Avrupa İşlerinden Sorumlu Bakanlar Toplantısı
Avrupa Birliği Bakanı ve Başmüzakereci Volkan Bozkır, "Avrupa'da 'bana zarar vermeyen terör daha iyidir, bana zarar verme temayülünde olan terör kötüdür' şeklindeki ayrım kabul edilemez" dedi.
Lüksemburg dönem başkanlığının düzenlediği Avrupa işlerinden sorumlu bakanlar toplantısına katılan Bozkır, basın mensuplarının sorularını cevaplandırdı.
Toplantının, terörle mücadelede ve mülteciler sorununda Türkiye'nin yaklaşımını anlatmak için oldukça faydalı olduğunu belirten Bozkır, diğer ülke temsilcilerinin yaptıkları konuşmalarda Türkiye'deki terör saldırılarını kınayarak dayanışma mesajları vermelerini memnuniyetle not ettiklerini belirtti.
Bozkır, "Avrupa'da olsun, Batı camiasında olsun, 'bana zarar vermeyen terör daha iyidir, bana zarar verme temayülünde olan terör kötüdür' şeklindeki ayrım hiçbir zaman doğru değildir, kabul edilemez. Bunun birçok örneği vardır. Bizim için PKK terör örgütü, DHKP-C terör örgütü, DAEŞ terör örgütü, El Kaide terör örgütü olsun hepsi aynı ölçüde terör örgütleridir. Türkiye bunlar arasında hiçbir şekilde ayrım yapmamıştır, Hiçbirine müsamaha gösterecek yaklaşım içinde olmamıştır. AB ülkeleri olsun, Batı camiası olsun, aynı davranışı onlardan da bekliyoruz" dedi.
"Bu ayrımcılığı yaptıkları takdirde çok daha vahim sonuçlar ortaya çıkacaktır" ifadesini kullanan Bozkır, "Uzunca süredir dile getirdiğimiz endişelerin bugün yavaş ortaya çıktığını görmekten mutlu olmuyoruz. Bunlar hep söylediğimiz, dile getirdiğimiz konulardır. Sanıyorum olayın boyutları ve vahameti daha iyi anlaşılmaya başlanmıştır. Eskiden olmadığı kadar Batı camiasını ve Avrupa ülkelerini yanımızda görmeyi bekliyor ve ümit ediyorum" şeklinde konuştu.
Toplantıda Suriyeli ve Iraklı sığınmacılar konusunu da ele aldıklarını belirten Bozkır, Suriye'nin komşularının 5 milyona yakın sığınmacıyı barındırdığını ve 2 milyon sığınmacıyla en büyük yükü Türkiye'nin üstlendiğini hatırlattı.

§ **Yapılacak İşler**
1. Bakanlar toplantısını anlatan metne göre toplantıyı hangi dönem başkanlığı düzenledi?
2. Lütfen Bakanlar toplantısını anlatan metni son cümlesinden sonra sürdürün.
Aşağıdaki materyalin yukarıdaki metinle bir ilgisi yoktur.

§ **Sağlanan Materyal**

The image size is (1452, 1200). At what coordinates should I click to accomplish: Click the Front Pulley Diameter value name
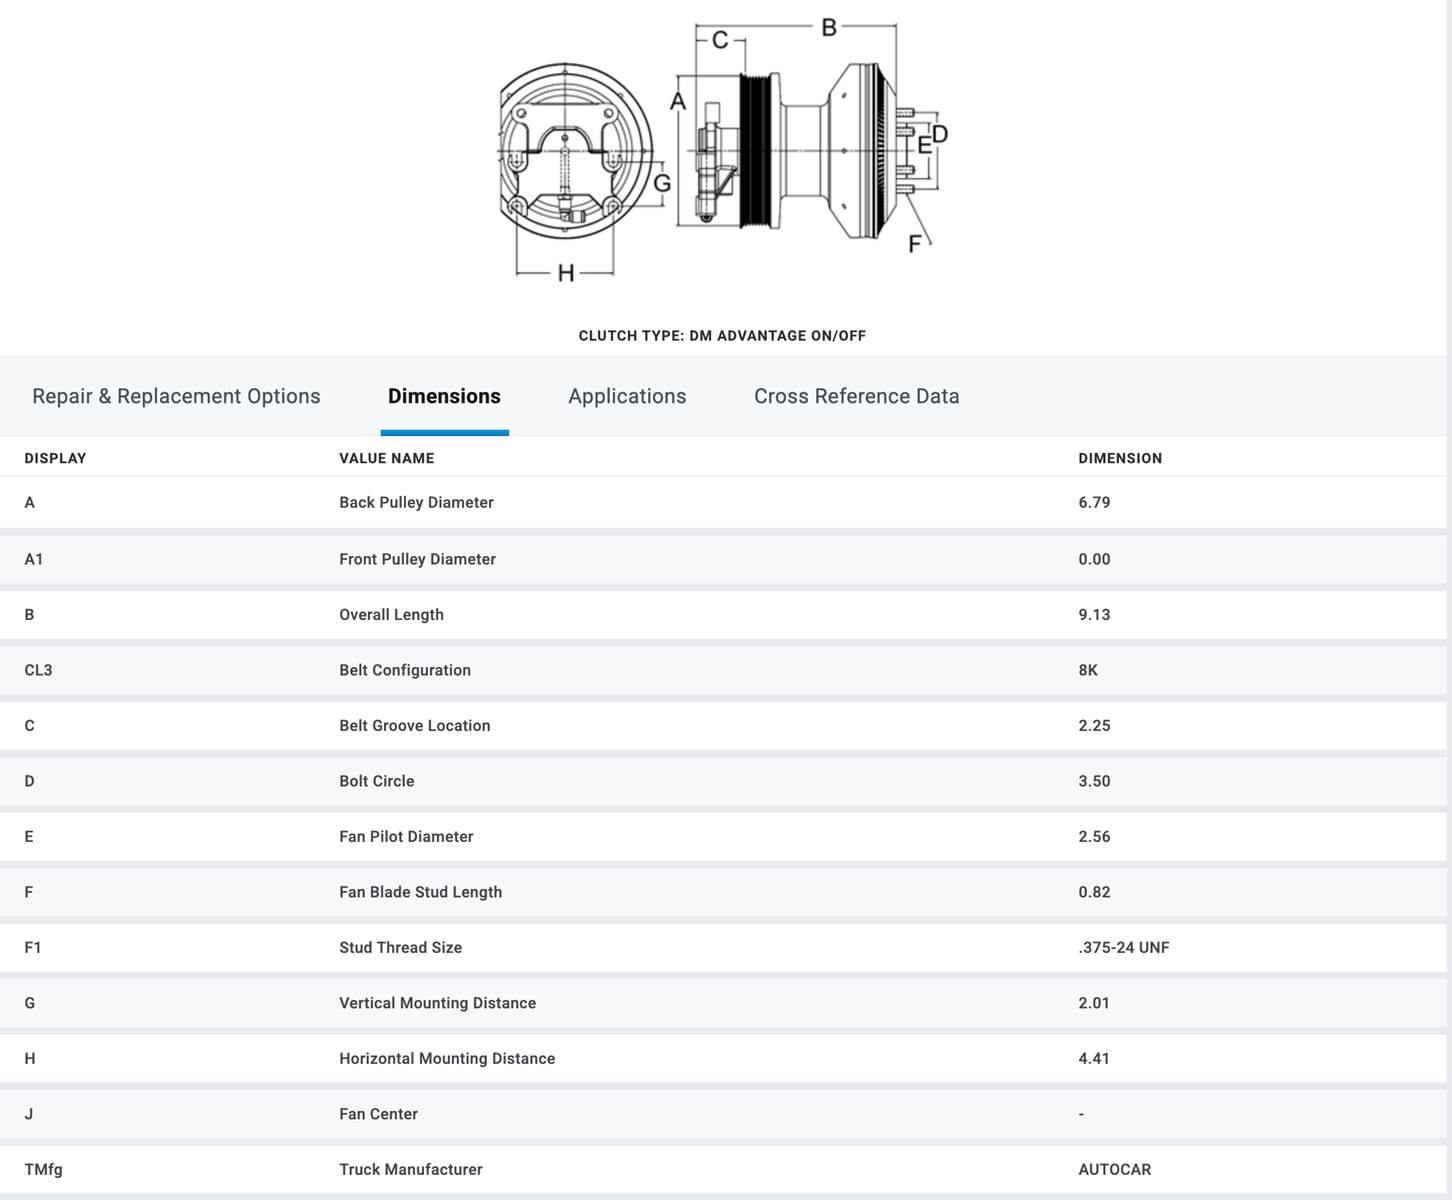(417, 559)
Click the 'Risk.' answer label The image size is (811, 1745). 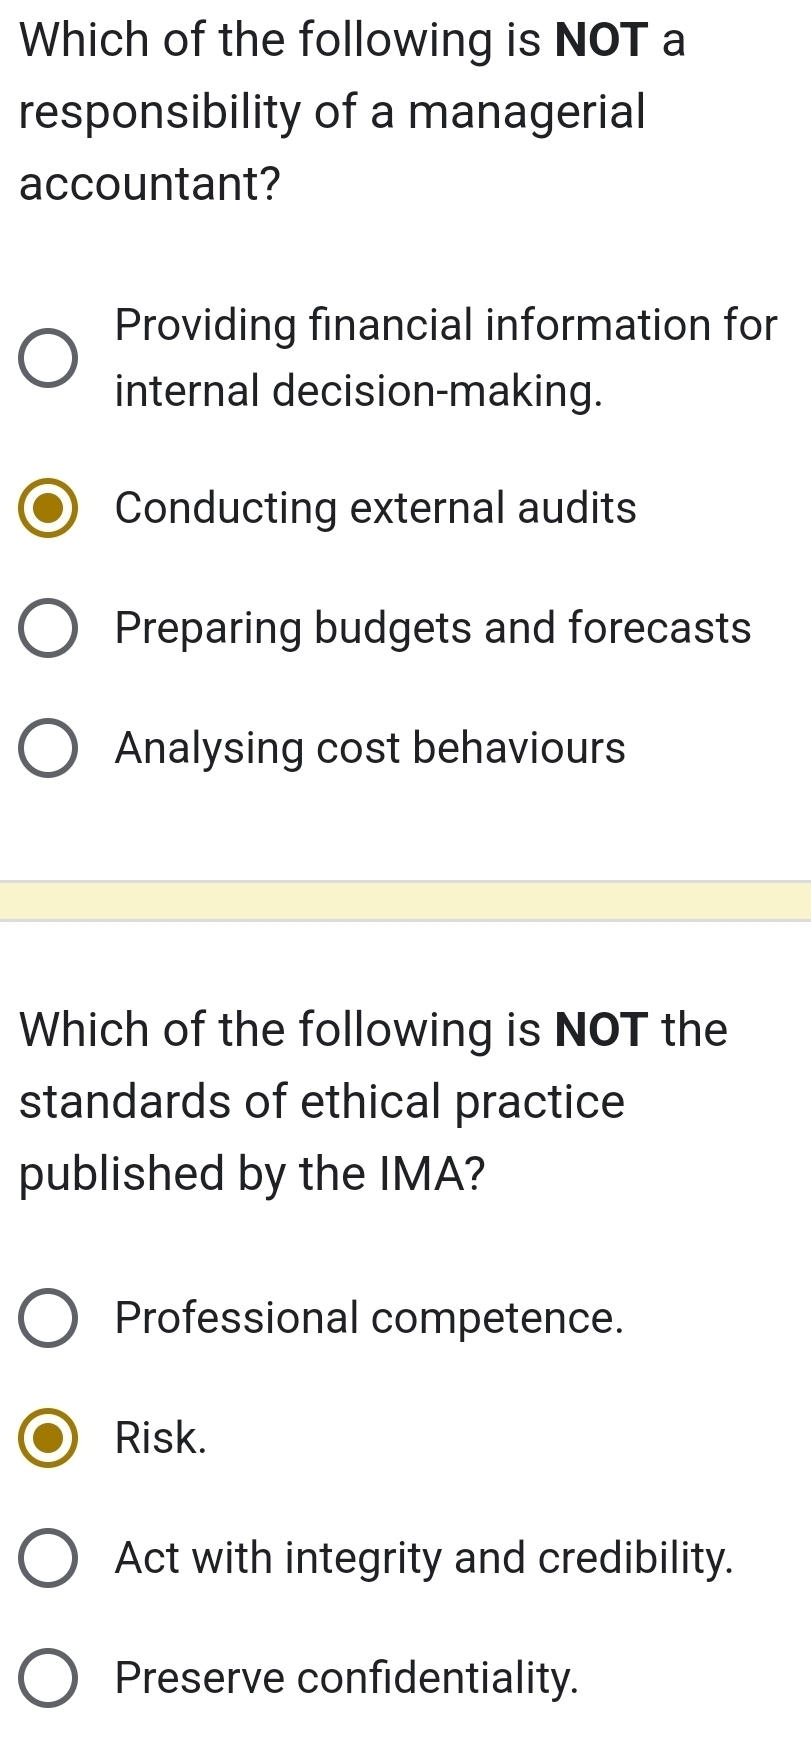[x=161, y=1438]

§ **Nihai Cevaplar**
1. Toplantıyı Lüksemburg dönem başkanlığı düzenledi.

2.
Tarihi boyunca diğer milletlere ve toplumlara karşı insanlık vazifesini her zaman yerine getirmiş olan Türkiye'nin yakınlarını kaybetmiş ve canlarını kurtarmak için sınıra dayanmış Suriyelileri mümkün olan en iyi imkanlarla misafir ettiğini anlatan Bozkır, "Türkiye sığınmacılar için bugüne kadar 6 milyar dolara yakın para harcadı. Dünya ülkelerinden para talebimiz hiç olmadı. Bunları insanlık borcu olarak yerine getirdik. Ama dünyaya sürekli şunu söylüyoruz: Bu sadece Türkiye'nin, Lübnan'ın, Ürdün'ün ve diğer bölge ülkelerinin sorunu değildir. Her ülkenin bir istiap hacmi vardır. Öyle bir an gelir ki bölge ülkeleri şimdiye kadar bu sorunu absorbe etmekte gösterdikleri başarıyı devam ettiremeyebilir. O zaman ister istemez bunun başka ülkelerin topraklarına intikal etmesi durumu ve mecburiyeti hasıl olacaktır. Diyoruz ki yanımızda olun, konuşalım ve bu sorunu birlikte çözmeye çalışalım, gelecek yıllarda birlikte ne yapılacağını kararlaştıralım. Bugün bu yapılamazsa yarın çok daha büyük sorunlar önümüze çıkabilir" uyarısında bulundu.
Sığınmacıların sosyal uyumu, çocukların eğitimi gibi acil konuların uluslararası bir sorumluluk olarak ele alınması gerektiğini vurguladı.
Bozkır, Suriye'ye komşu ülkelerin yaklaşık 5 milyon sığınmacıyı ağırlarken Avrupa ülkelerinin uzun pazarlıkların ardından dışarıdan 22 bin 504 sığınmacı kabul etme kararı almalarının tatmin edici olmadığını söyledi.
Volkan Bozkır, "Türkiye ve diğer komşu ülkeler 5 milyona yakın sığınmacıyı barındırırken AB üyelerinin 'bin mi 5 bin mi alalım, toplam 40 bin mi olsun, bunu hangi ülkeler alsın' şeklinde bir kararsızlık yaşamaları ve bu rakamlar için bile bu kadar süredir bir karar almamalarını anlamak mümkün değildir. Bir anlamda sorunu uzakta telakki edip, aman bana gelmesin uzaktaki sorun benim sorunum değildir temayülünün bir yansımasıdır. Ümit ediyorum ki bu kararları almadıkları için önümüzdeki dönemde çok daha büyük rakamlarla karşı karşıya kalacakları durumlar ortaya çıkmasın" dedi.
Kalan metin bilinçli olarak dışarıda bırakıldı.